Ceci étant posé, je dois dire que ce film ne m’a pas remué, malgré son sujet a priori bien lourd. Si certaines scènes m’ont plu, celle d’ouverture, les plans moyens sur le visage et le corps alourdis de Béatrice Dalle (ancienne serveuse du Queen et à l’époque amie/amante de Vassili qui est rentrée vivre chez sa mère à Lyon lorsqu’elle est tombée enceinte), je suis restée à l’extérieur du film. J’ai d’abord un problème de tension. Ainsi, il n’y a pas de gradation dans la façon dont sont montrées les pulsions meurtrières de Vassili. Il tue comme ça, comme s’il s’agissait d’un acte gratuit (mes voisines de fauteuils se sont d’ailleurs faits la réflexion : pourquoi il tue?). Intellectuellement, on comprends qu’il tue ces vieux clients qui salissent la jeunesse d’Angelo, qui représentent (peut-être) ce qu’il redoute de devenir. Emotionnellement, j’aurais aimé être embarquée dans la fureur du personnage.
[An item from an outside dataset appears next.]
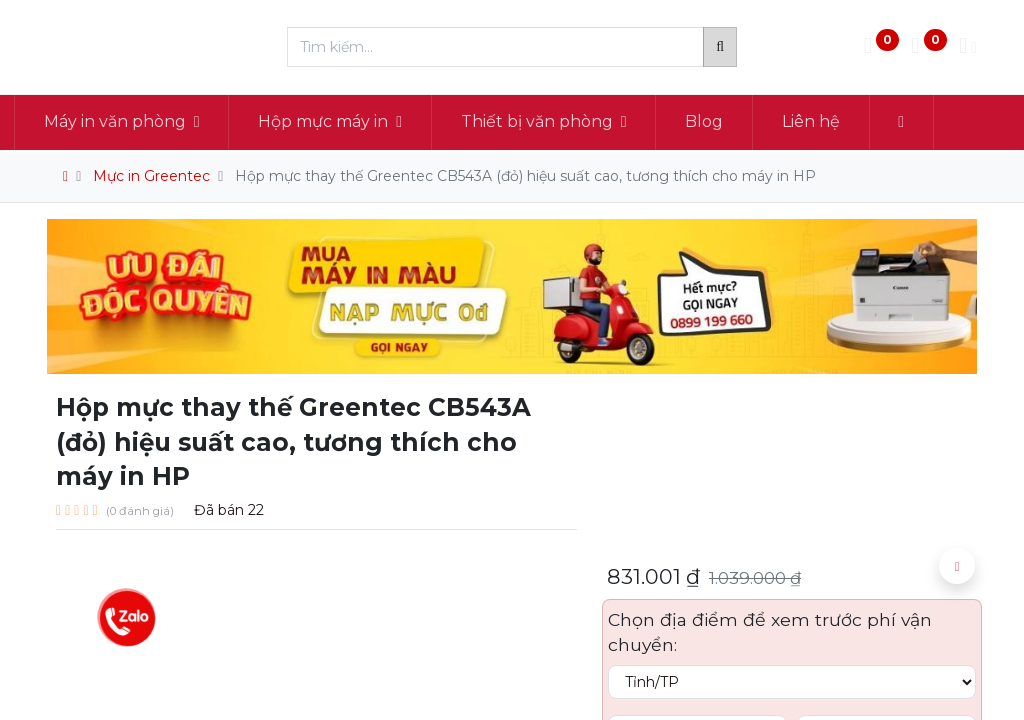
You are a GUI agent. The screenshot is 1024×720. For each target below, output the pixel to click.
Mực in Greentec (151, 176)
Si ce film ne m’a pas remué, c’est aussi parce qu’il n’est pas fait pour me plaire (ce qui n’est pas un reproche, entendons-nous bien, c’est juste un constat). Notre paradis est un film pour les gays qui aborde de surcroît, un milieu (le monde de la nuit, les gigolos et la baise) qui concernent seulement une partie de la communauté homo. Je reste sur un sentiment de décalage, certes intéressant, mais aussi un sentiment d’étrangeté. Ça me rappelle une anecdote que d’autres ont peut-être vécu. Je me promenais avec une amie dans le Marais et nous sommes entrées dans un bar d’où il n’y avait que des gays. Nous n’avons pas été mal reçues ou regardées de travers. Nous n’existions tout simplement pas. Ce n’était pas notre place que d’être là. Nous avons donc bu notre verre en observant 10 minutes cet univers clos où les gens avait l’air de s’amuser puis nous sommes parties poursuivre la nuit ailleurs. C’est un peu ce qui s’est passé avec Notre Paradis. J’ai observé mais je ne suis pas parvenue à entrer dans le film, et ce n’est pas faute d’avoir essayé. Je garde malgré tout une forte impression de la scène d’ouverture et le charisme de Stéphane Rideau en gigolo vieillissant est saisissant (je pense notamment à un travelling arrière où on le voit posé nu, sur un lit, fumant une cigarette -seul avec ce corps qui commence à le trahir).